Most of you have realized by now that in a cage match between yourself and Mother Nature you have very low odds of winning. The second you turn your head, she’s got the upper hand.
For example, have you ever noticed the transformation of one of your beloved variegated plants from a multi-colored beauty into an ordinary solid green shrub?
If you haven’t been paying attention for awhile, you might think you’re going crazy, certain you had planted a focal point plant in its place a few years back.
This reversion happens more often than not, and is due to a leaf’s variegation. In a nutshell, a variegated leaf is one without pigmentation, which isn’t so great for the plant since pigment is what absorbs the chlorophyll, supplying the plant with energy.

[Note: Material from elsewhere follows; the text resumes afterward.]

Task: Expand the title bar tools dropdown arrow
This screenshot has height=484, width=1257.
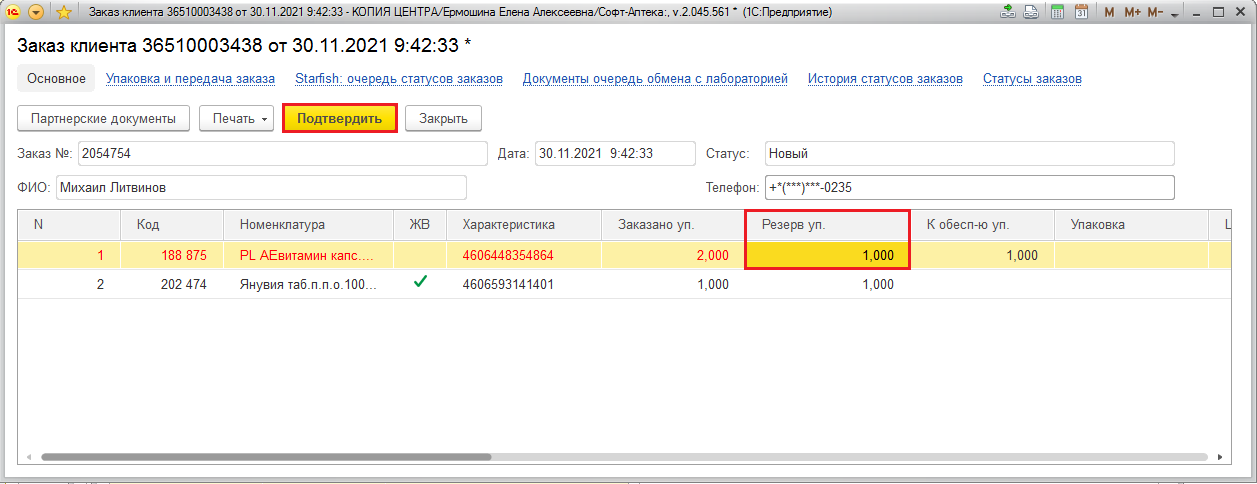Action: click(1175, 13)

That’s why you may have noticed that variegated plants aren’t usually as hardy as the solid-green versions. So naturally, the variegated plant will try and send out its sturdier, hardier, and tougher solid green leaves to take the place of the weaker leaves.
If you don’t prune these rogue green leaves and stems back to the base of the plant, soon your entire plant will be an uninspired shade of solid green.
My Houttuynia cordata ‘Chameleon’ is a perfect example. Just a few months ago, it was variegated with just a few solid green leaves (photo on the left). I went on vacation, did a couple of things around the house, and before I knew it – BAM – the whole plant is green with just a few variegated leaves struggling to survive!
Arabis, Hydrangeas, Euonymus and Pittosporum are just a few examples of other plants which want to revert back to green given enough time.
My hair, on the other hand, is just the opposite – its sending out variegated hairs at the speed of light. Mother Nature can be so unfair.